Results and discussion

Test results
Species / strain:
Chinese hamster Ovary (CHO)
Metabolic activation:
with and without
Genotoxicity:
negative
Cytotoxicity / choice of top concentrations:
cytotoxicity
Remarks:
concentrations of 2.4 µl/ml and higher caused cytotoxicity
Vehicle controls validity:
valid
Untreated negative controls validity:
not examined
Positive controls validity:
valid
Additional information on results:
TEST-SPECIFIC CONFOUNDING FACTORS
- Effects of pH: adjusted to pH 7.5
- Effects of osmolality: osmolarity was measured and dosing solutions of less than 400 mosmol/kg were used.

ADDITIONAL INFORMATION ON CYTOTOXICITY: concentrations of 2.4 µl/ml and higher caused cytotoxicity, concentrations of 2.8 µl/ml were too cytotoxic for evaluation (2% survival).

Applicant's summary and conclusion

Conclusions:
Interpretation of results (migrated information):
negative

Acrylic acid was assessed as not mutagenic in the CHO/HGPRT mutation assay.
Executive summary:

Acrylic acid (>99.8% pure) was tested for gene mutations in the CHO/HGPRT assay.

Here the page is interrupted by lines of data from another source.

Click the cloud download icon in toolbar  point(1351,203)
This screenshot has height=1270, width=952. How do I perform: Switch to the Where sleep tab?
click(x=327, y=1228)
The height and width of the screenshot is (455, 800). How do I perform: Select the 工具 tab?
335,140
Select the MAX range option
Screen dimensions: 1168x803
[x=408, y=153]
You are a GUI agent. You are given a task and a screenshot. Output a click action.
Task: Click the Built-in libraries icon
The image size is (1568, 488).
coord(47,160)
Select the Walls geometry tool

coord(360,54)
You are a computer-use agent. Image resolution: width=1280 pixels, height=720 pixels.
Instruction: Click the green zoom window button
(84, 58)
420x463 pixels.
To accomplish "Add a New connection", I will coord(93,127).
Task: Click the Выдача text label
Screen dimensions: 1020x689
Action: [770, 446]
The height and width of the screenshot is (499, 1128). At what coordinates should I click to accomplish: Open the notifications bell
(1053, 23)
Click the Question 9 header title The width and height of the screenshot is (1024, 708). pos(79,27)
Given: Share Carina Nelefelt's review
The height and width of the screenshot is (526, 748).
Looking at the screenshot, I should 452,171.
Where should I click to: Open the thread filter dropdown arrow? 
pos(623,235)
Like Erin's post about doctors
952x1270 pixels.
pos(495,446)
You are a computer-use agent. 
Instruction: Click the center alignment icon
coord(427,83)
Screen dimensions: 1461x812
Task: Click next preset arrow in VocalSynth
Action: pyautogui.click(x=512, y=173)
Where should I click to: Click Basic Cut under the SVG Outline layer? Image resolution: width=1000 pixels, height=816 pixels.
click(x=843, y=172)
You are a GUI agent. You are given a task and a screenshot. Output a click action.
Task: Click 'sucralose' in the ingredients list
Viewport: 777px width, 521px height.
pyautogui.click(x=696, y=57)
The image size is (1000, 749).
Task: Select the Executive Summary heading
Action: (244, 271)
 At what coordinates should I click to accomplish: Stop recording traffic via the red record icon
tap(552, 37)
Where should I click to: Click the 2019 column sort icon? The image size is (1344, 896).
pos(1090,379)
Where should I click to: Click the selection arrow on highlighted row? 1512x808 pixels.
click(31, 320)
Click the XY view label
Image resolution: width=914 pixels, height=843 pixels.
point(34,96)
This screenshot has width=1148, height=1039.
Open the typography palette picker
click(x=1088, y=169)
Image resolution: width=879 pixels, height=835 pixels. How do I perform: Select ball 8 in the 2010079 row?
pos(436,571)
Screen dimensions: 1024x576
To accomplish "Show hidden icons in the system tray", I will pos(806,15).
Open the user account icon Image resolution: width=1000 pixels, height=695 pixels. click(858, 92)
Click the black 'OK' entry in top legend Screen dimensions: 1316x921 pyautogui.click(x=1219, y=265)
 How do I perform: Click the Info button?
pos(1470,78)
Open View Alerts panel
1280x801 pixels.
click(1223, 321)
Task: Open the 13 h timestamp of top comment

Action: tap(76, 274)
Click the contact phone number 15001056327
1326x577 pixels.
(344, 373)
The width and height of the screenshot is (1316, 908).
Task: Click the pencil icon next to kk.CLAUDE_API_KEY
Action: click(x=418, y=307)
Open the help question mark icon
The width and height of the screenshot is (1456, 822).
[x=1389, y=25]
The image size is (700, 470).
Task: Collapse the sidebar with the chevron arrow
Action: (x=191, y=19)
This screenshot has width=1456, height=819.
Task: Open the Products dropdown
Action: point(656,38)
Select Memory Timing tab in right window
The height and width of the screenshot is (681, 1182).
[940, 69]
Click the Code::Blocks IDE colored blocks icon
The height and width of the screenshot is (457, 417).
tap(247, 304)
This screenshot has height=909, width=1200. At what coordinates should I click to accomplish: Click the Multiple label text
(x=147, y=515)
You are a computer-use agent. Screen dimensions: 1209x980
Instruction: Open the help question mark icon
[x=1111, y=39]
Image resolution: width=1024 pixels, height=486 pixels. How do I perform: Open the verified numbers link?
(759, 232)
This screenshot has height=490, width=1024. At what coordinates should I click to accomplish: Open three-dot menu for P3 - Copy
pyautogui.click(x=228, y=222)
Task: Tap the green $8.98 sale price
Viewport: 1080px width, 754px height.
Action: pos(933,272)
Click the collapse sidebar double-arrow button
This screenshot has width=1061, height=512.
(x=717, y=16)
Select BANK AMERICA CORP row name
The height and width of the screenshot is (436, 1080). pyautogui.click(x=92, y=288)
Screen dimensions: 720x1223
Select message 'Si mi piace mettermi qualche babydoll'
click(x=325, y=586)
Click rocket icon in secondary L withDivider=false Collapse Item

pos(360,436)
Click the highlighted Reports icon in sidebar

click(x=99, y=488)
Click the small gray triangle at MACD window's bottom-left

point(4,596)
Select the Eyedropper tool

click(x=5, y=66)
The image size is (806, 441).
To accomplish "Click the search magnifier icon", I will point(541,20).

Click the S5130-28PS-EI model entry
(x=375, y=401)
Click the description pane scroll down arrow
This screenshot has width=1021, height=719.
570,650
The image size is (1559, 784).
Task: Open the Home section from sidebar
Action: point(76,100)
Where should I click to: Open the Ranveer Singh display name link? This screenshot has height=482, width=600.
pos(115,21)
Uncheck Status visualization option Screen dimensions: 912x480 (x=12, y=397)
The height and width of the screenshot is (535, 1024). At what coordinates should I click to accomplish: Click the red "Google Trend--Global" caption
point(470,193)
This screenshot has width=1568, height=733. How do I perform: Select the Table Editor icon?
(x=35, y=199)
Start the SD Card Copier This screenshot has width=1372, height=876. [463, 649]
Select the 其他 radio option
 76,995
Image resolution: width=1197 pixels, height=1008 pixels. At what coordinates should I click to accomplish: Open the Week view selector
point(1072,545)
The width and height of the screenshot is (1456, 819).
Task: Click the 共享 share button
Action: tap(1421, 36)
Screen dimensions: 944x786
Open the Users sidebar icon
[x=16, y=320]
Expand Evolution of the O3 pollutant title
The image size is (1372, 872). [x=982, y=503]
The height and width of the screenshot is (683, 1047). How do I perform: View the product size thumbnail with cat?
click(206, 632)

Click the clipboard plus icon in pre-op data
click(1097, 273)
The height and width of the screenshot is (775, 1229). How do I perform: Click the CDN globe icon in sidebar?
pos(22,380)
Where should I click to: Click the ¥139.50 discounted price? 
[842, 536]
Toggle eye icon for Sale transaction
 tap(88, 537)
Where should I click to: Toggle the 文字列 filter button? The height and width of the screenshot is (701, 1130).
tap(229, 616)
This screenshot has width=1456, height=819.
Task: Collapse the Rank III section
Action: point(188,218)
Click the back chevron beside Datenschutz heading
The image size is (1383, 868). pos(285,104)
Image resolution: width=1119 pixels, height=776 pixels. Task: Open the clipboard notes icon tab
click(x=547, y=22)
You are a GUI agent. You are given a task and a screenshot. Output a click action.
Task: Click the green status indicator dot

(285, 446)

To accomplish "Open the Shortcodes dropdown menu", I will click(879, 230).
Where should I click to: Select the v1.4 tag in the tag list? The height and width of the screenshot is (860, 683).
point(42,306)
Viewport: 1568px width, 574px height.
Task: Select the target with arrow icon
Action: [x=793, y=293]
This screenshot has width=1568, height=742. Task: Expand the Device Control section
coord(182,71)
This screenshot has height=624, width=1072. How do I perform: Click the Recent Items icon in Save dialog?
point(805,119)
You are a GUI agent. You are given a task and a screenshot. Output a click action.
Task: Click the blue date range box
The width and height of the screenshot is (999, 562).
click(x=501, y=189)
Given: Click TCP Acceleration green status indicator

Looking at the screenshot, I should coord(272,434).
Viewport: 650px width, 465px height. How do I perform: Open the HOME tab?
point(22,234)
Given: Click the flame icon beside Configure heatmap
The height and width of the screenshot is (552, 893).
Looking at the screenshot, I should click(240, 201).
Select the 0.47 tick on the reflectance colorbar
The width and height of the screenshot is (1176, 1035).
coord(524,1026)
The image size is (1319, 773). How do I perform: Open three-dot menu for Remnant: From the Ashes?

After incubation of 5 x 10 exp 5 cells/25 -cm² at 37 °C for 18 -24 h the test compound was added to the culture medium. The pH was monitored and adjusted and the osmalarity was measured. Triplicate cultures with and without metabolic activation (S9) were exposed for 5 h at 37 °C. At the end of the exposure period the medium was removed, the cells washed and cultured for an additional 18 -24 h. After adding additional cell for assessing the cytotoxicity the incubation was continued for 7 -9 days. At the end of this expression period a selection for thioguanine resistant mutants was performed.

Concentrations of 2.4 µl/ml and higher caused cytotoxicity, concentrations of 2.8 µl/ml were too cytotoxic for evaluation (2% survival).

The mutation frequencies for all treatments with acrylic acid were within the normal variation of the background. Consequently, acrylic acid was assessed as not mutagenic in the CHO/HGPRT mutation assay.

This result can be extrapolated to magnesium acrylate.

Please refer to the justification for read across in the Chemical Safety Report.